From: Alex Williamson <alex.williamson-H+wXaHxf7aLQT0dZR+AlfA@public.gmane.org>
To: Varun Sethi <Varun.Sethi-KZfg59tc24xl57MIdRCFDg@public.gmane.org>
Cc: "iommu-cunTk1MwBs9QetFLy7KEm3xJsTq8ys+cHZ5vskTnxNA@public.gmane.org"
<iommu-cunTk1MwBs9QetFLy7KEm3xJsTq8ys+cHZ5vskTnxNA@public.gmane.org>,
"linux-kernel-u79uwXL29TY76Z2rM5mHXA@public.gmane.org"
<linux-kernel-u79uwXL29TY76Z2rM5mHXA@public.gmane.org>
Subject: Re: [RFC PATCH] vfio/iommu_type1: Multi-IOMMU domain support
Date: Mon, 20 Jan 2014 11:39:13 -0700 [thread overview]
Message-ID: <1390243153.8705.228.camel@bling.home> (raw)
In-Reply-To: <f4597c60b5a04e8e8baa225a279abd0d-AZ66ij2kwaacCcN9WK45f+O6mTEJWrR4XA4E9RH9d+qIuWR1G4zioA@public.gmane.org>
On Mon, 2014-01-20 at 18:30 +0000, Varun Sethi wrote:
>
> > -----Original Message-----
> > From: Alex Williamson [mailto:alex.williamson-H+wXaHxf7aLQT0dZR+AlfA@public.gmane.org]
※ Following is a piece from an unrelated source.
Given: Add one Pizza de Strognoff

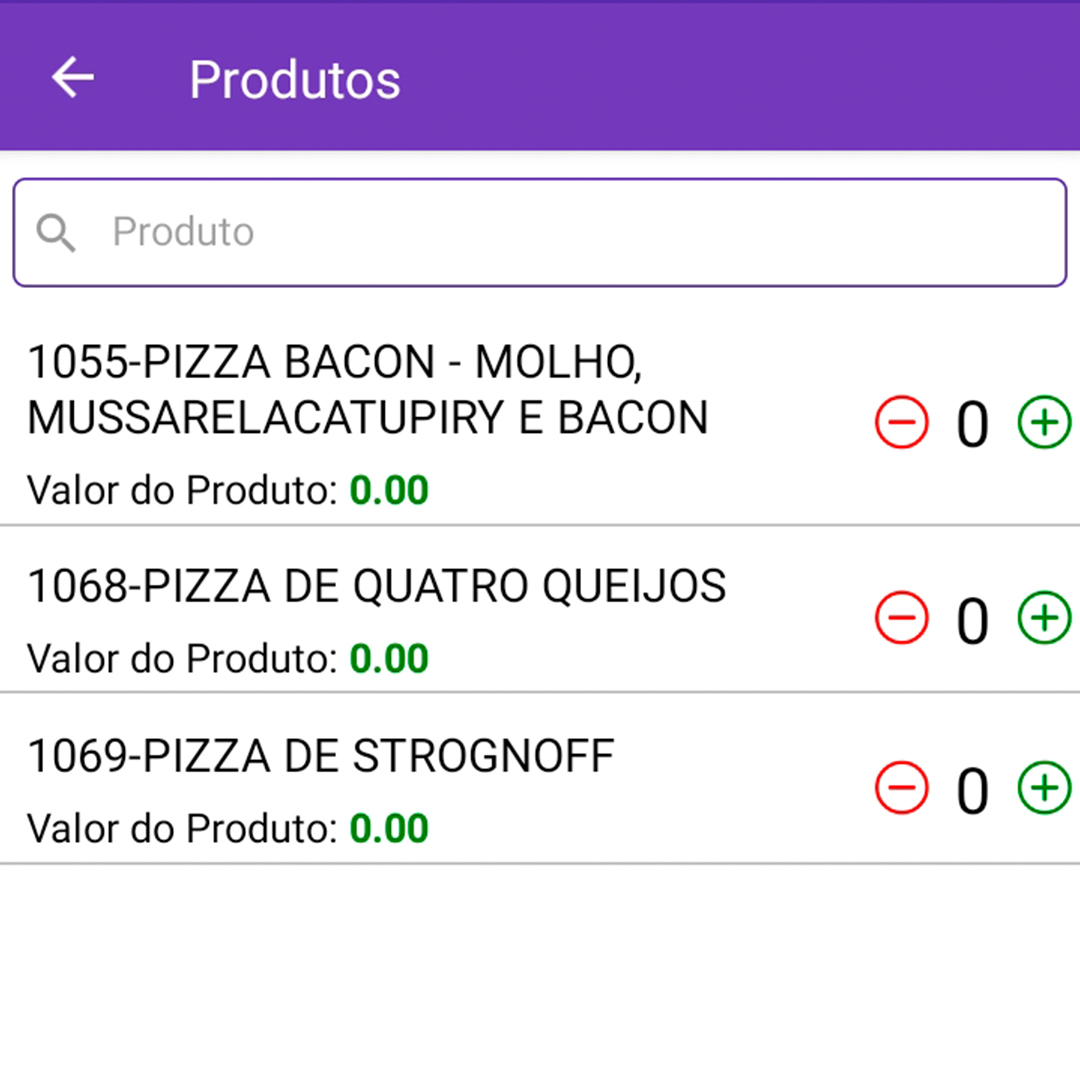Looking at the screenshot, I should click(x=1044, y=787).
> > Sent: Monday, January 20, 2014 9:51 PM
> > To: Sethi Varun-B16395
> > Cc: iommu-cunTk1MwBs9QetFLy7KEm3xJsTq8ys+cHZ5vskTnxNA@public.gmane.org; linux-kernel-u79uwXL29TY76Z2rM5mHXA@public.gmane.org
> > Subject: Re: [RFC PATCH] vfio/iommu_type1: Multi-IOMMU domain support
> >
> > On Mon, 2014-01-20 at 14:45 +0000, Varun Sethi wrote:
> > >
> > > > -----Original Message-----
> > > > From: Alex Williamson [mailto:alex.williamson-H+wXaHxf7aLQT0dZR+AlfA@public.gmane.org]
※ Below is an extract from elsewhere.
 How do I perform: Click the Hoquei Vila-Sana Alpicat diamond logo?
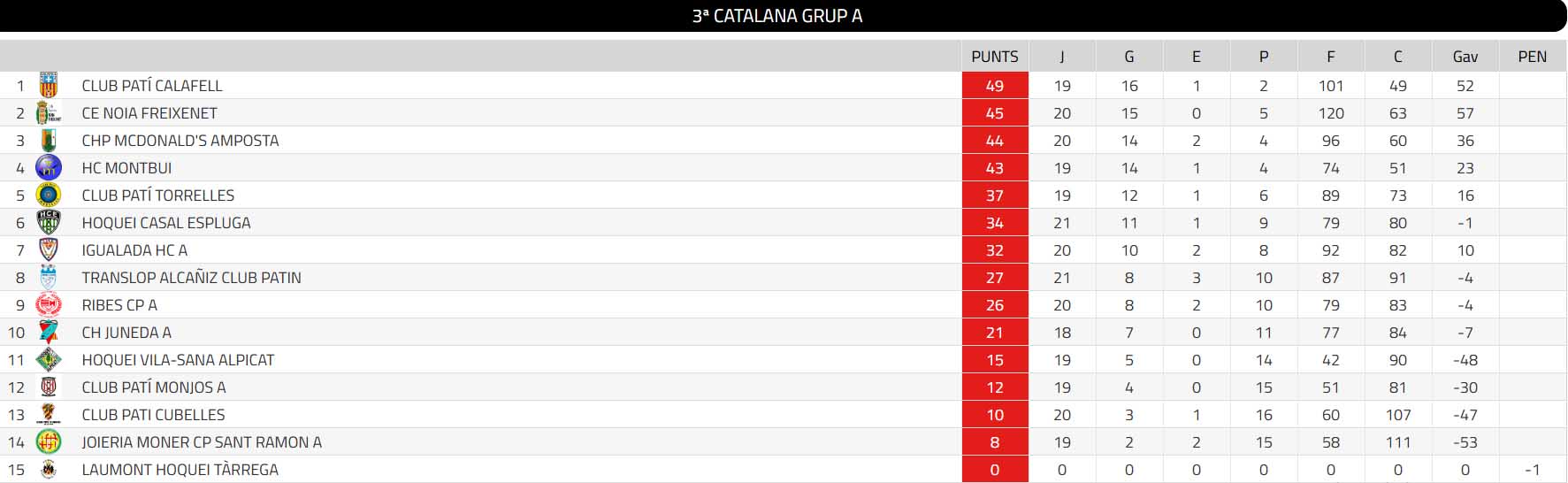49,360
> > > > Sent: Saturday, January 18, 2014 2:06 AM
> > > > To: Sethi Varun-B16395
> > > > Cc: iommu-cunTk1MwBs9QetFLy7KEm3xJsTq8ys+cHZ5vskTnxNA@public.gmane.org; linux-kernel-u79uwXL29TY76Z2rM5mHXA@public.gmane.org
> > > > Subject: [RFC PATCH] vfio/iommu_type1: Multi-IOMMU domain support
> > > >
> > > > RFC: This is not complete but I want to share with Varun the
> > > > dirrection I'm thinking about. In particular, I'm really not sure
> > > > if we want to introduce a "v2" interface version with slightly
> > > > different unmap semantics. QEMU doesn't care about the difference,
> > > > but other users might. Be warned, I'm not even sure if this code
> > works at the moment.
> > > > Thanks,
> > > >
> > > > Alex
> > > >
> > > >
> > > > We currently have a problem that we cannot support advanced features
> > > > of an IOMMU domain (ex. IOMMU_CACHE), because we have no guarantee
> > > > that those features will be supported by all of the hardware units
> > > > involved with the domain over its lifetime. For instance, the Intel
> > > > VT-d architecture does not require that all DRHDs support snoop
> > > > control. If we create a domain based on a device behind a DRHD that
> > > > does support snoop control and enable SNP support via the
> > > > IOMMU_CACHE mapping option, we cannot then add a device behind a
> > > > DRHD which does not support snoop control or we'll get reserved bit
> > > > faults from the SNP bit in the pagetables. To add to the
> > > > complexity, we can't know the properties of a domain until a device
> > is attached.
> > > [Sethi Varun-B16395] Effectively, it's the same iommu and iommu_ops
> > > are common across all bus types. The hardware feature differences are
> > > abstracted by the driver.
> >
> > That's a simplifying assumption that is not made anywhere else in the
> > code. The IOMMU API allows entirely independent IOMMU drivers to
> > register per bus_type. There is no guarantee that all devices are backed
> > by the same IOMMU hardware unit or make use of the same iommu_ops.
> >
> [Sethi Varun-B16395] ok
>
> > > > We could pass this problem off to userspace and require that a
> > > > separate vfio container be used, but we don't know how to handle
> > > > page accounting in that case. How do we know that a page pinned in
> > > > one container is the same page as a different container and avoid
> > > > double billing the user for the page.
> > > >
> > > > The solution is therefore to support multiple IOMMU domains per
> > > > container. In the majority of cases, only one domain will be
> > > > required since hardware is typically consistent within a system.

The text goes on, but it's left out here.